Les défenseurs du projet Willow y voient une source d’emplois, et une contribution à l’indépendance énergétique des États-Unis.

ConocoPhillips, qui a acquis ces concessions à la fin des années 1990, s’est félicité de la décision du gouvernement et a dit être prêt à « commencer immédiatement les activités de construction des routes ».

L’exploitation sera construite avec « des matériaux essentiellement fabriqués et venant des États-Unis, et a le potentiel de créer plus de 2 500 emplois dans le bâtiment, et environ 300 emplois de long terme », a ajouté l’entreprise. 

Effets dévastateurs

Mais les associations environnementales dénoncent elles une catastrophe pour le climat.

« Willow va être l’une des exploitations de pétrole et de gaz les plus grandes sur des terres fédérales publiques dans le pays », a réagi lundi l’organisation environnementale Sierra Club. « La pollution carbone qu’il va relâcher dans l’air aura des effets dévastateurs pour nos populations, la vie sauvage, et le climat. Nous allons en subir les conséquences pour les décennies à venir. »

Depuis des jours, une vague de vidéos d’opposition au projet avait notamment déferlé sur le réseau social TikTok, et une pétition en ligne avait recueilli plus de 3,2 millions de signatures.

Au contraire, les élus d’Alaska au Congrès américain se sont félicités de la nouvelle. « On peut presque littéralement sentir l’avenir de l’Alaska s’éclaircir », a déclaré dans un communiqué la sénatrice républicaine Lisa Murkowski. « Nous sommes maintenant sur le point de créer des milliers de nouveaux emplois, et de générer des milliards de dollars en nouveaux revenus », a-t-elle ajouté.

La bataille autour du projet Willow dure depuis des années. Il avait initialement été approuvé par l’administration Trump, avant d’être temporairement stoppé en 2021 par un juge, qui l’avait renvoyé à un nouvel examen du gouvernement. 

Début février, le Bureau de gestion du territoire avait publié son analyse environnementale du projet, dans laquelle il avait détaillé une « alternative privilégiée » — celle finalement retenue — avec trois sites de forages.

Cette solution permet notamment de réduire l’impact sur la migration des caribous, a fait valoir le ministère.
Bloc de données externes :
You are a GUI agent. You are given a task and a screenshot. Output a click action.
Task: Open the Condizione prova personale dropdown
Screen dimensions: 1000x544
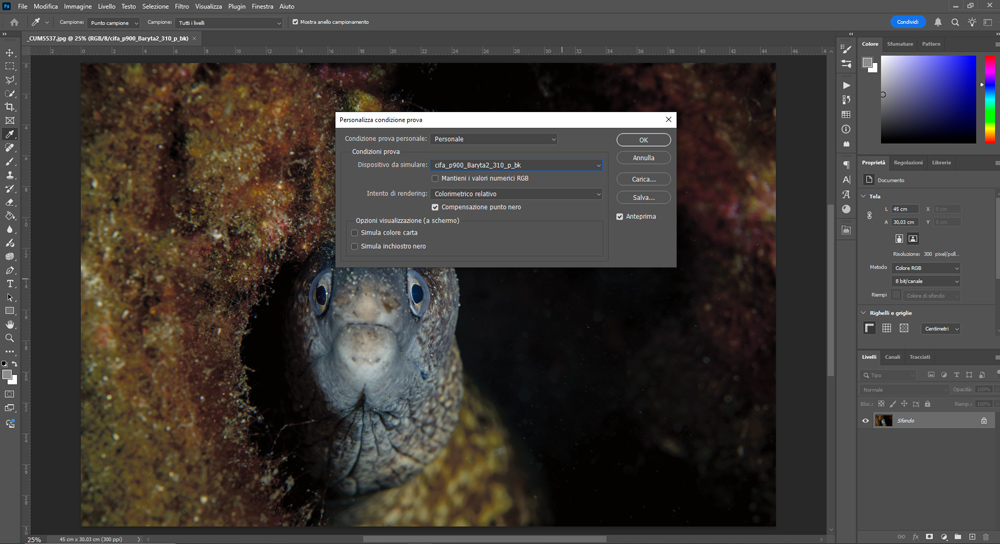(x=494, y=139)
Et de mieux tendre vers les objectifs de réduction des émissions de gaz à effet de serre de Joe Biden, a-t-il assuré.

Le président démocrate a promis de réduire les émissions de gaz à effet de serre des États-Unis de 50 à 52% d’ici 2030, par rapport à 2005. Un objectif pris dans le cadre de l’Accord de Paris sur le climat, pour permettre à la première économie mondiale d’atteindre la neutralité carbone d’ici 2050.

Dans un communiqué, la présidente de l’organisation Earthjustice, Abigail Dillen, a pointé du doigt une apparente contradiction: « Nous savons que le président Biden comprend la menace existentielle du climat, mais il approuve un projet qui fait dérailler ses propres engagements climatiques ».